Data shown:
####################

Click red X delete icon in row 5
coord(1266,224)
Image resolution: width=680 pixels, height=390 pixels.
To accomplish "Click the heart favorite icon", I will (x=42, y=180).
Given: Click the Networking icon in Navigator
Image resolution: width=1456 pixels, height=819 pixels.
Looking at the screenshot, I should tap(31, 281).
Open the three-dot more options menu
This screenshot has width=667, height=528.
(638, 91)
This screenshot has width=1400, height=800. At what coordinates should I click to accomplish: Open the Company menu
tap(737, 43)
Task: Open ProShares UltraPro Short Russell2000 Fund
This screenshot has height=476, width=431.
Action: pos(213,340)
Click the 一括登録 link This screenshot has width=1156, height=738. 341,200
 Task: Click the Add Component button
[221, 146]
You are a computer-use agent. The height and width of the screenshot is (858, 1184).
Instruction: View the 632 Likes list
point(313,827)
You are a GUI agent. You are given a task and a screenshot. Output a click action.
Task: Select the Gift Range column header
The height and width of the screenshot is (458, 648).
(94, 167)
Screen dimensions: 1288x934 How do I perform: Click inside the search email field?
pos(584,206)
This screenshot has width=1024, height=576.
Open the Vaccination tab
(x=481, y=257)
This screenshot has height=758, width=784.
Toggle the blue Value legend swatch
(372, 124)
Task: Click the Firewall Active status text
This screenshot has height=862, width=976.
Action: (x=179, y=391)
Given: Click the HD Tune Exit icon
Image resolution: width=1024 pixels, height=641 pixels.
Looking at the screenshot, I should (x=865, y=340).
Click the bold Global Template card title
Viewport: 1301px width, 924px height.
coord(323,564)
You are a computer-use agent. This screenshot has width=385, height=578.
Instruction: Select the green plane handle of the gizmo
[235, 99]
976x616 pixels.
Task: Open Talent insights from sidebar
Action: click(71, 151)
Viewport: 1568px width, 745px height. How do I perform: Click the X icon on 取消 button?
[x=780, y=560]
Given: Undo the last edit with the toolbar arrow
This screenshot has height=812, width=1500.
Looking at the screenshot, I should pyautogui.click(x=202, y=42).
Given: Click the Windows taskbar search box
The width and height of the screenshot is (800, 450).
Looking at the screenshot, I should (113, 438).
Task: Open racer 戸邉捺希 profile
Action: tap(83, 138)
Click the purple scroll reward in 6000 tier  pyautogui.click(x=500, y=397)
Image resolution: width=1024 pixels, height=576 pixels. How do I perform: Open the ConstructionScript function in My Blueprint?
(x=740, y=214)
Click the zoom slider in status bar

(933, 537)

####################

Aim: Pick out every line in the data above that contains the word "accomplish", and match its capitalization exactly.

Exercise solution:
To accomplish "Click the heart favorite icon", I will (x=42, y=180).
This screenshot has width=1400, height=800. At what coordinates should I click to accomplish: Open the Company menu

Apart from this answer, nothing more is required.